Selain jasa penagihan utang, kelompok Jhon Kei juga bergerak di bidang jasa pengawalan lahan dan tempat. Kelompok Jhon Kei semakin mendapatkan banyak ’klien’ tatkala Basri Sangaji tewas terbunuh dan anggota keloompoknya tercerai berai. Padahal Basri Sangaji bersama kelompoknya memiliki nama besar pula dimana Basri CS pernah dipercaya terpidana kasus pembobol Bank BNI, Adrian Waworunto untuk menarik aset-asetnya. Tersiar kabar, Jamal Sangaji yang masih adik sepupu Basri yang jari-jari tangannya tertebas senjata tajam dalam peristiwa pembunuhan Basri menggantikan posisi Basri sebagai pimpinan dengan dibantu adiknya Ongen Sangaji.
Kelompok Jhon Kei pernah mendapat ’order’ untuk menjaga lahan kosong di kawasan perumahan Permata Buana, Kembangan Jakarta Barat.
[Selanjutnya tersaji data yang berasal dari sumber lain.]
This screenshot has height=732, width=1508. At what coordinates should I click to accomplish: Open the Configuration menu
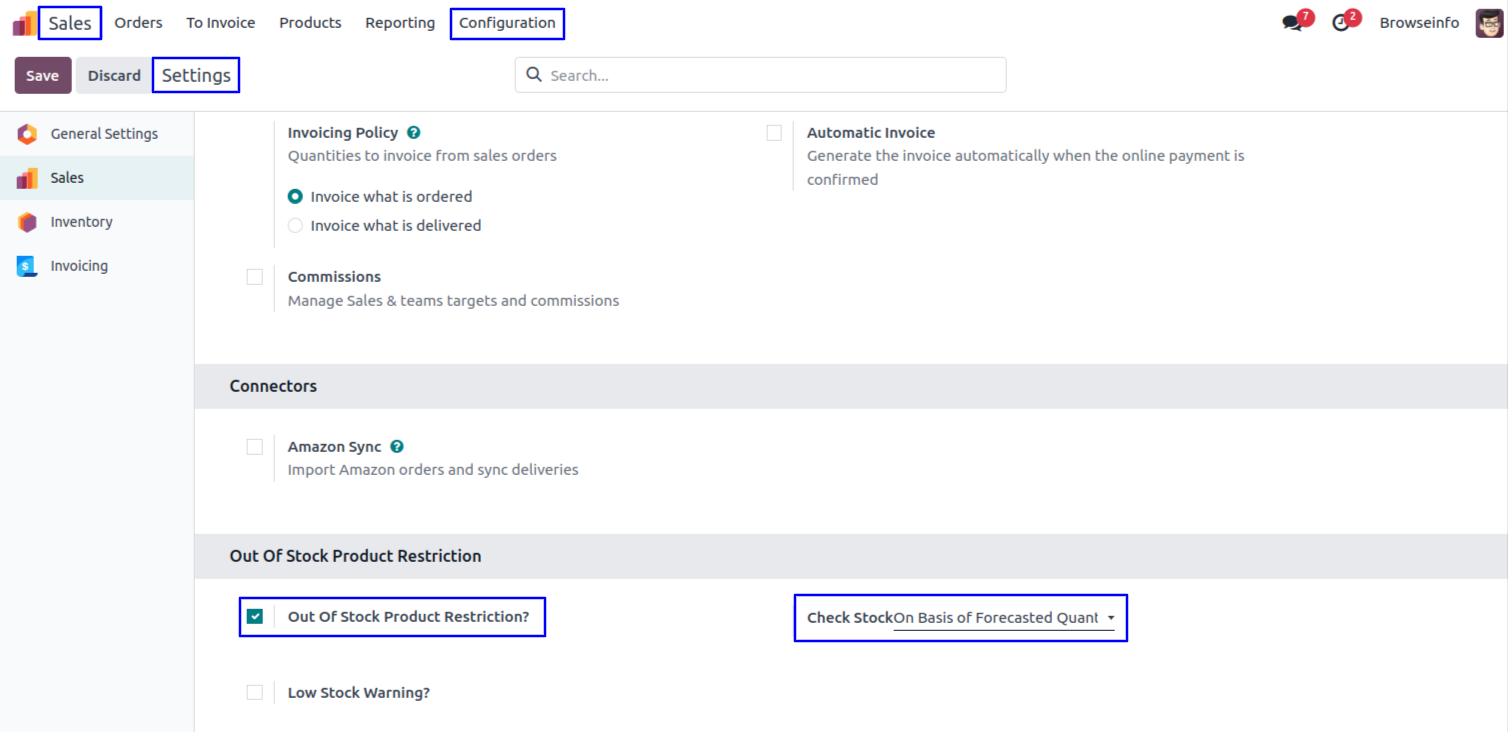coord(507,23)
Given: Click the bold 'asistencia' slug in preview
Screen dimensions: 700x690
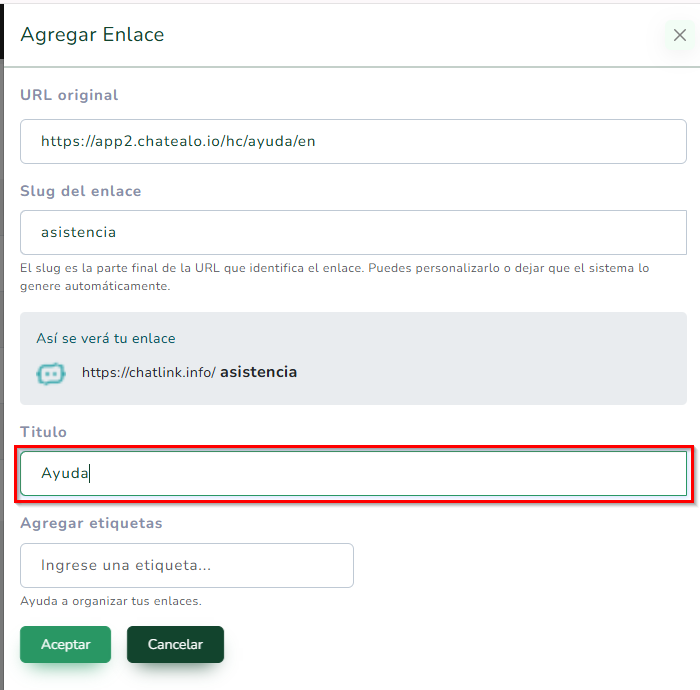Looking at the screenshot, I should click(x=258, y=372).
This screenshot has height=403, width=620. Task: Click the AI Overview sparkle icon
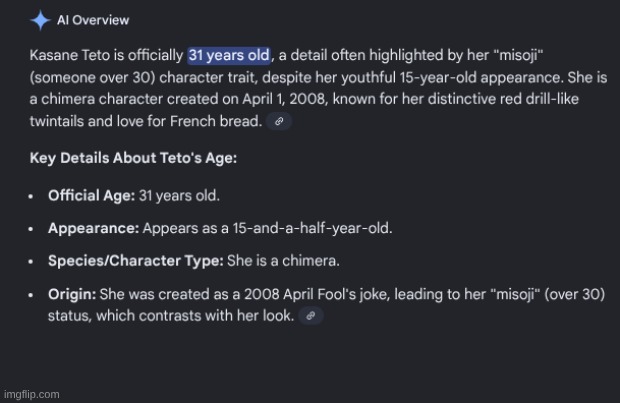point(39,20)
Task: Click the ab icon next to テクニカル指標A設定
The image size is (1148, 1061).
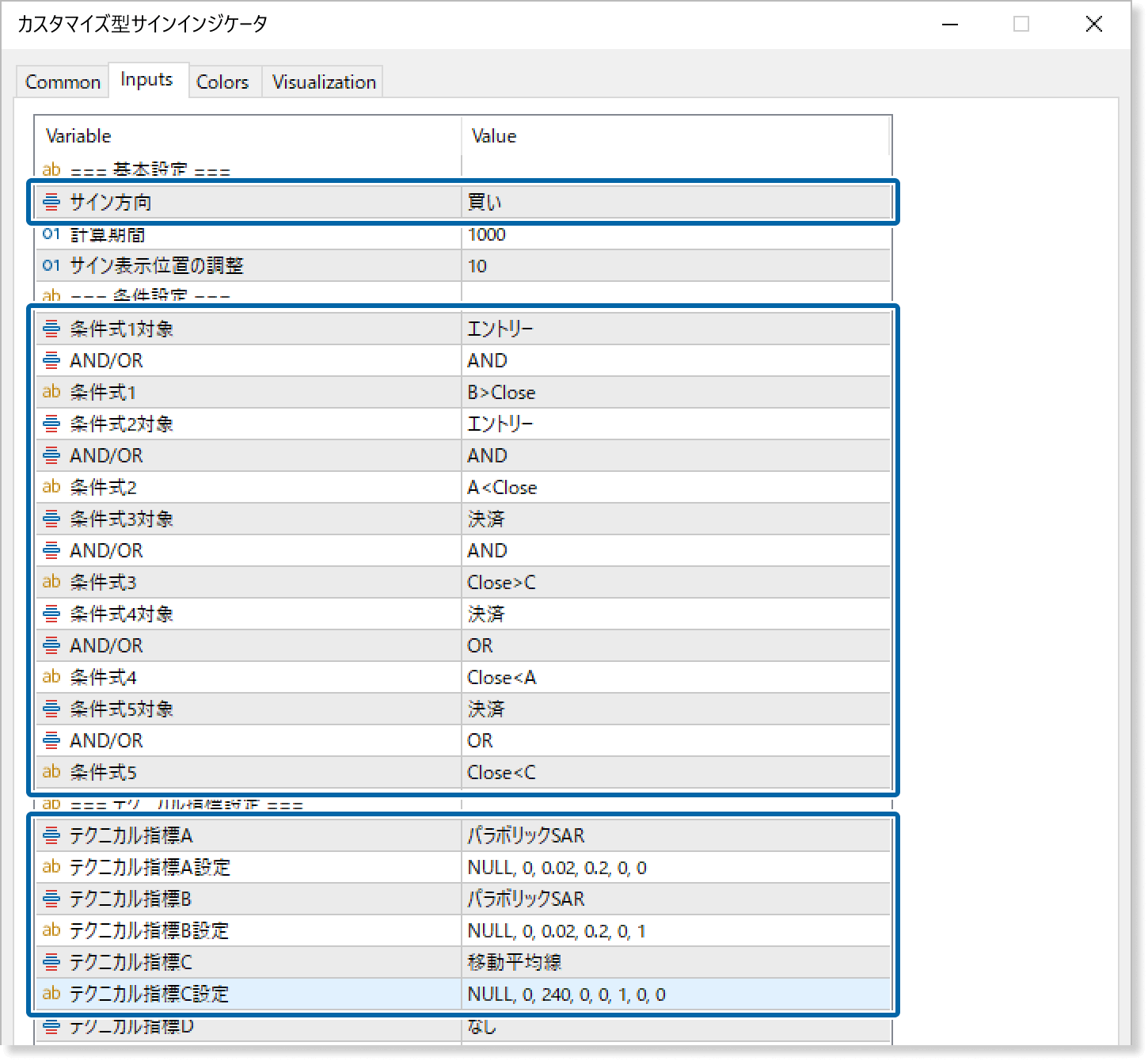Action: (x=51, y=867)
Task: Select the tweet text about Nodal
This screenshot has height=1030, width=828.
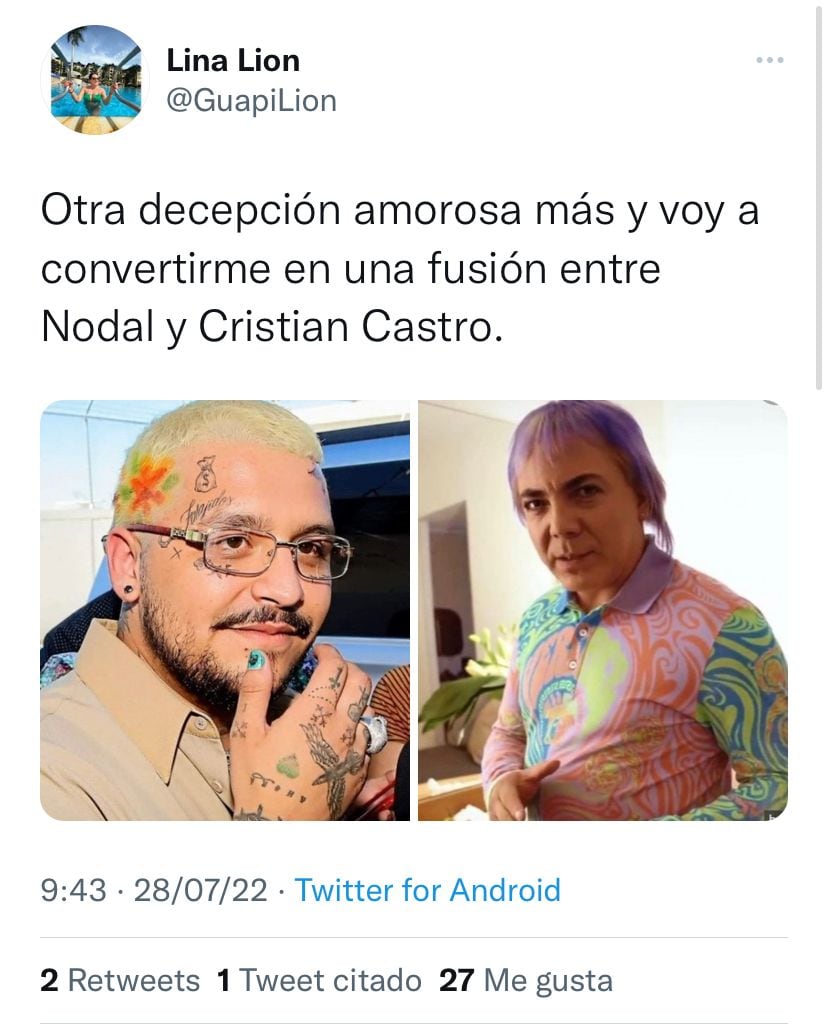Action: (x=400, y=268)
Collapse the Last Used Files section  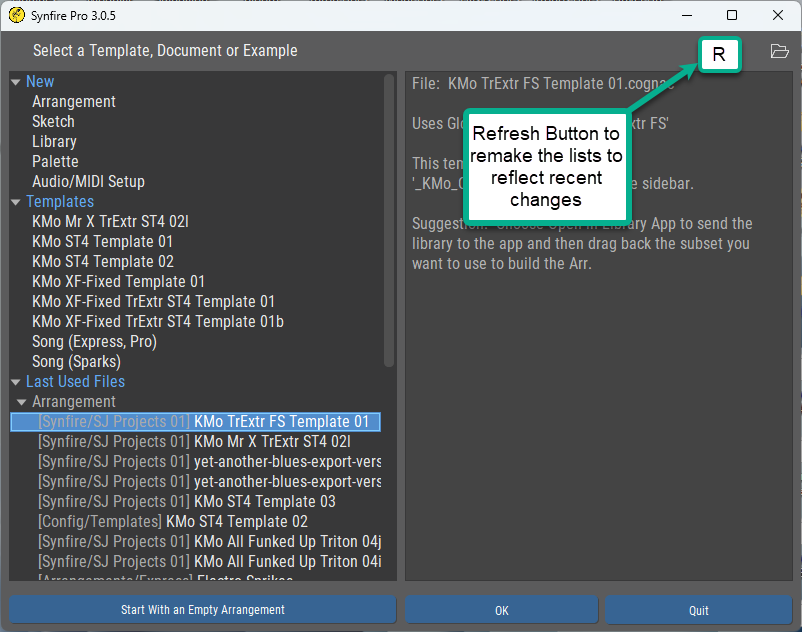tap(16, 382)
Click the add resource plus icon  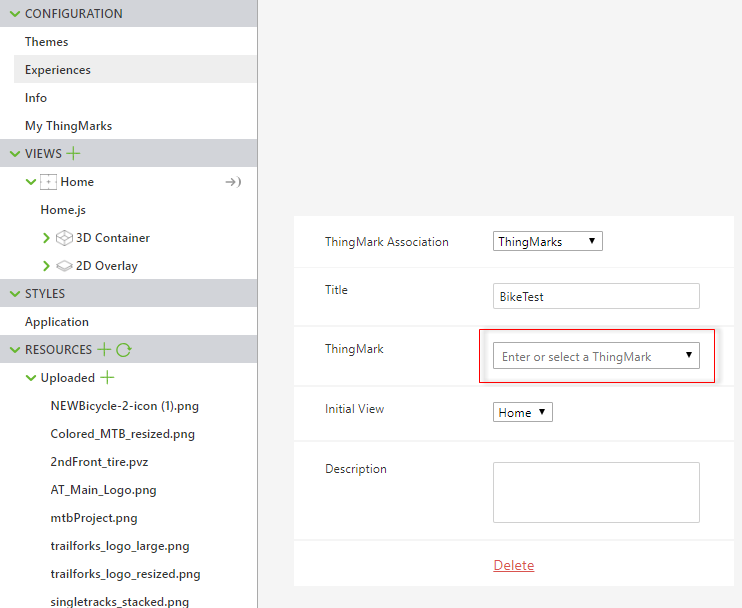click(103, 350)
Namun dalam menjalankan ’tugas’ kelompok ini pernah mendapat serbuan dari kelompok Pendekar Banten yang merupakan bagian dari Persatuan Pendekar Persilatan Seni Budaya Banten Indonesia (PPPSBBI).

Sekedar diketahui, markas dan wilayah kerja mereka sebetulnya di Serang dan areal Provinsi Banten. Kepergian ratusan pendekar Banten itu ke Jakarta untuk menyerbu kelompok Jhon Kei pada 29 Mei 2005 ternyata di luar pengetahuan induk organisasinya. Kelompok penyerbu itu pun belum mengenal seluk-beluk Ibukota.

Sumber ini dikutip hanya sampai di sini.